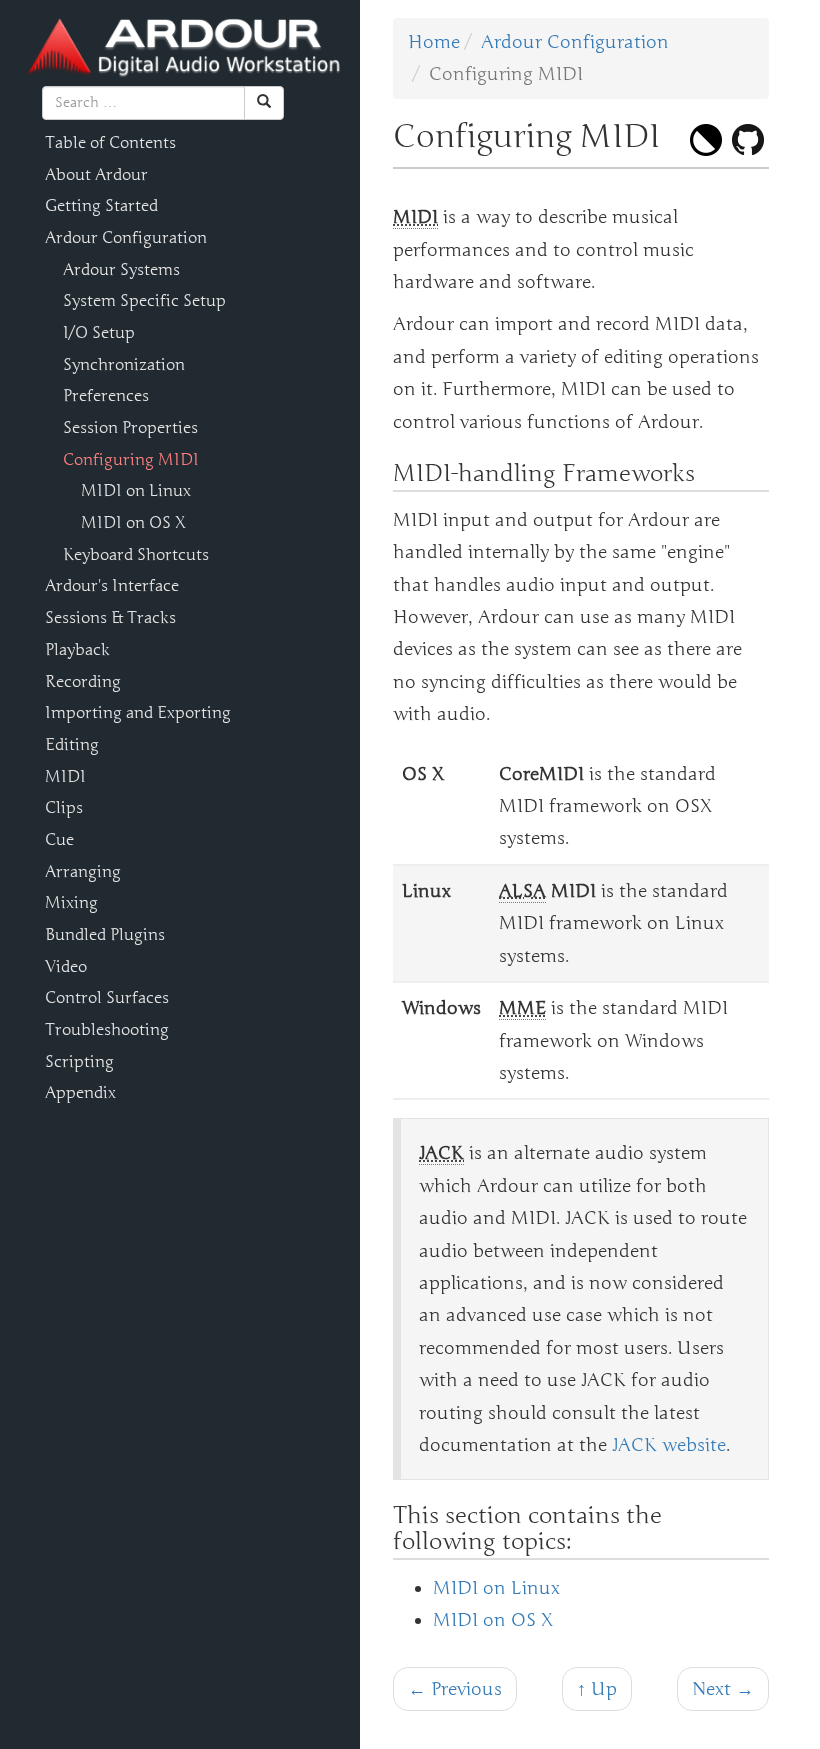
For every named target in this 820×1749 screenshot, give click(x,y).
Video (66, 967)
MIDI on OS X (133, 523)
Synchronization (124, 365)
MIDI (65, 777)
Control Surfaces (107, 998)
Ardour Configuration (126, 238)
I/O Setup (99, 333)
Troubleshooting (107, 1030)
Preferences (106, 396)
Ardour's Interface (112, 586)
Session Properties (130, 428)
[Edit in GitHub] (748, 140)
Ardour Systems (121, 270)
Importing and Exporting (138, 713)
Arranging (83, 872)
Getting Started (101, 206)
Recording (83, 682)
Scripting (79, 1062)
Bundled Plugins (105, 935)
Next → (723, 1689)
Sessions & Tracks (110, 618)
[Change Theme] (706, 140)
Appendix (80, 1093)
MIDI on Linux (136, 491)
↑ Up (597, 1689)
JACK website (669, 1445)
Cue (59, 840)
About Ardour (96, 175)
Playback (77, 650)
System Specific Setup (144, 301)
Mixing (71, 903)
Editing (72, 745)
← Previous (455, 1689)
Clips (64, 808)
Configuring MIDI (131, 460)
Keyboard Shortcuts (136, 555)
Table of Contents (110, 143)
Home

● ● ● ●

PROBLEM DESCRIPTION
Beginning with the line that holds "Cue (59, 840)", please return every line through the end of the data, exactly as written.

EXPECTED ANSWER
Cue (59, 840)
About Ardour (96, 175)
Playback (77, 650)
System Specific Setup (144, 301)
Mixing (71, 903)
Editing (72, 745)
← Previous (455, 1689)
Clips (64, 808)
Configuring MIDI (131, 460)
Keyboard Shortcuts (136, 555)
Table of Contents (110, 143)
Home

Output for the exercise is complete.